A CURRENT THEORY regarding Donald Trump suggests he actually has
support than is reflected in polls that show him leading the Republican race for president.
The theory says that some - maybe many - voters won't tell pollsters they'd vote for a candidate often labeled liar, bigot or fascist and compared to Mussolini and Hitler.
But, for whatever reason - disgust with traditional pols, anti-immigrant anger, growing fear of homeland terrorism, belief that, "Hey, we tried everything else" - maybe many are indeed willing to vote for the Donald.
Could be anecdotal, could be nonsense. But something's benefiting Trump.
A Monmouth University poll this week has him leading the GOP field with 41 percent of Republican voters. His closest rival is Ted Cruz, at 14 percent.
Six months ago, in the same poll, Trump was at 2 percent, "undecided" led with 20 percent, Scott Walker was at 10 percent and Jeb Bush was at 9 percent.
Now "undecided" is just 6 percent, Walker's gone and Bush is at 3 percent.
Yeah, national polls need to be viewed in the context of time and the fact that there are no national primaries. But they still offer a sense of the moment.
And there's no denying that the moment is Trump's.
Even if Trump's slipping in Iowa while Cruz gains there, just remember that Iowa is an electoral nonentity, pimped and pumped up by too many in media.
Know how many Republicans won contested Iowa caucuses over the last 40 years and then went on to win the White House?
One. In 10 election cycles. George W. Bush, 2000.
But back to the question: Are some Trump supporters hiding out?
I ran it by Neil Newhouse, co-founder of Public Opinion Strategies, a prominent national GOP polling firm that worked for Mitt Romney in 2012.
"Ha," he says, "I'm not sure that fits with the folks supporting Trump . . . seems like most wear their support with pride!"
No argument, but could something else going on?
Newhouse concedes there might be an "under-represented" Trump vote due to conventional polling schemes.
Most good pollsters use patterns and voters in past GOP primaries to build their samples. But, says Newhouse, "I think it's entirely possible" Trump is attracting voters who never participated in primaries.
I ask Tim Malloy, a director of Quinnipiac University polling, about Trump's stealth voters. He tells me: "You may be right. You may be crazy."

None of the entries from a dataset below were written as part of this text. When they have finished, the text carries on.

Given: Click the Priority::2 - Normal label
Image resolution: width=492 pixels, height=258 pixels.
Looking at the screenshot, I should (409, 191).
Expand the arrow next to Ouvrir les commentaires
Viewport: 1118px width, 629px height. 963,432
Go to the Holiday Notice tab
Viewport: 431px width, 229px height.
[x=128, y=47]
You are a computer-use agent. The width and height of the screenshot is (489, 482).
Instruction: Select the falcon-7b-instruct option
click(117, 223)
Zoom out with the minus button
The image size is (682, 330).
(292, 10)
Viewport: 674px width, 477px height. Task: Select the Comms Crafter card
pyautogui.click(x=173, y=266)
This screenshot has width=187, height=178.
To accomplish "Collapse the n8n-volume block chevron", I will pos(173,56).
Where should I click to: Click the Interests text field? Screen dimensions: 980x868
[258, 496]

He actually thinks Trump could have less support than polling shows.
A Q-poll earlier this month, which also had Trump well ahead, asked the question: "Is your mind made up?" Trump's support softened: 46 percent of his backers said their minds are made up, but 53 percent said they "might change."
So there's that.
A piece in the Atlantic last week said Trump is on track to do much better than his detractors think.
A main reason: His lead in "live" (telephone or face-to-face) polls is often in single digits, while his lead in Internet/automated polls is in double digits.
In other words, as one political consultant put it, "People don't lie to machines."
If so, Trump might benefit from a reverse "Wilder effect."
Doug Wilder, you may recall, was running for governor of Virginia in 1989 with a double-digit lead; on Election Day, a Mason-Dixon poll had him up 10 points.
But Wilder, who is black, won by less than 1 percentage point, the discrepancy largely attributed to voters being reluctant to tell pollsters they wouldn't vote for an African-American.
(Originally this was the "Bradley effect." L.A. Mayor Tom Bradley, also black, led in polls in the 1982 race for California governor, but lost.)
So are some voters not telling pollsters that they would vote for Trump?
In an election cycle like nobody's seen, all things seem plausible.